- BRIEF
Write the entries out in full, matching them exactly.

- INFORMATION SHOWN
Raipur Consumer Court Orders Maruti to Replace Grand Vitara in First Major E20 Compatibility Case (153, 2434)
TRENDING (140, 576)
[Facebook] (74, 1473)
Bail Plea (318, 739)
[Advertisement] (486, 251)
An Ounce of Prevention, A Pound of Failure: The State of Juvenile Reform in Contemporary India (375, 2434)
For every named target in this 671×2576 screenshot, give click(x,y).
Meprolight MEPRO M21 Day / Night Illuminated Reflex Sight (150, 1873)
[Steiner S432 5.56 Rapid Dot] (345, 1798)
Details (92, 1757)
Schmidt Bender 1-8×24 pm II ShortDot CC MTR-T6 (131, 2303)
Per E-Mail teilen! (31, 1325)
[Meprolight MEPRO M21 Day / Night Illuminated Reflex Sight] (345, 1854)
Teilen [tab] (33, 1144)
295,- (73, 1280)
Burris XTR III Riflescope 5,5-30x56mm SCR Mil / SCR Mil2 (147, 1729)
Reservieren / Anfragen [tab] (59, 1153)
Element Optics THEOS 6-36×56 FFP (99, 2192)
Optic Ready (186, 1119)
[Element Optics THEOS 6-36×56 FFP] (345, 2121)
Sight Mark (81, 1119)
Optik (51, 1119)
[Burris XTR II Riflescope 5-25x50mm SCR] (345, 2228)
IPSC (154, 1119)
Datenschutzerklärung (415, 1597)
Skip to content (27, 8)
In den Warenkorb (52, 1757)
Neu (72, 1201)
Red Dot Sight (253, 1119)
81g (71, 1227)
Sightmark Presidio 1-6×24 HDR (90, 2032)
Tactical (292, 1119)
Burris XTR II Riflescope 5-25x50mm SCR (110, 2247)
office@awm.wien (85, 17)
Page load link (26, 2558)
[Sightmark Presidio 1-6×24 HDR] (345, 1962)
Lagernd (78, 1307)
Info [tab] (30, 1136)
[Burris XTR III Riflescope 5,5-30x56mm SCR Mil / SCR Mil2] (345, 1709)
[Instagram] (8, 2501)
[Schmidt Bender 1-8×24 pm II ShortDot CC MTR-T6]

- ANSWER SPACE
Raipur Consumer Court Orders Maruti to Replace Grand Vitara in First Major E20 Compatibility Case (153, 2434)
TRENDING (140, 576)
[Facebook] (74, 1473)
Bail Plea (318, 739)
[Advertisement] (486, 251)
An Ounce of Prevention, A Pound of Failure: The State of Juvenile Reform in Contemporary India (375, 2434)
For every named target in this 671×2576 screenshot, give click(x,y).
Meprolight MEPRO M21 Day / Night Illuminated Reflex Sight (150, 1873)
[Steiner S432 5.56 Rapid Dot] (345, 1798)
Details (92, 1757)
Schmidt Bender 1-8×24 pm II ShortDot CC MTR-T6 (131, 2303)
Per E-Mail teilen! (31, 1325)
[Meprolight MEPRO M21 Day / Night Illuminated Reflex Sight] (345, 1854)
Teilen [tab] (33, 1144)
295,- (73, 1280)
Burris XTR III Riflescope 5,5-30x56mm SCR Mil / SCR Mil2 (147, 1729)
Reservieren / Anfragen [tab] (59, 1153)
Element Optics THEOS 6-36×56 FFP (99, 2192)
Optic Ready (186, 1119)
[Element Optics THEOS 6-36×56 FFP] (345, 2121)
Sight Mark (81, 1119)
Optik (51, 1119)
[Burris XTR II Riflescope 5-25x50mm SCR] (345, 2228)
IPSC (154, 1119)
Datenschutzerklärung (415, 1597)
Skip to content (27, 8)
In den Warenkorb (52, 1757)
Neu (72, 1201)
Red Dot Sight (253, 1119)
81g (71, 1227)
Sightmark Presidio 1-6×24 HDR (90, 2032)
Tactical (292, 1119)
Burris XTR II Riflescope 5-25x50mm SCR (110, 2247)
office@awm.wien (85, 17)
Page load link (26, 2558)
[Sightmark Presidio 1-6×24 HDR] (345, 1962)
Lagernd (78, 1307)
Info [tab] (30, 1136)
[Burris XTR III Riflescope 5,5-30x56mm SCR Mil / SCR Mil2] (345, 1709)
[Instagram] (8, 2501)
[Schmidt Bender 1-8×24 pm II ShortDot CC MTR-T6]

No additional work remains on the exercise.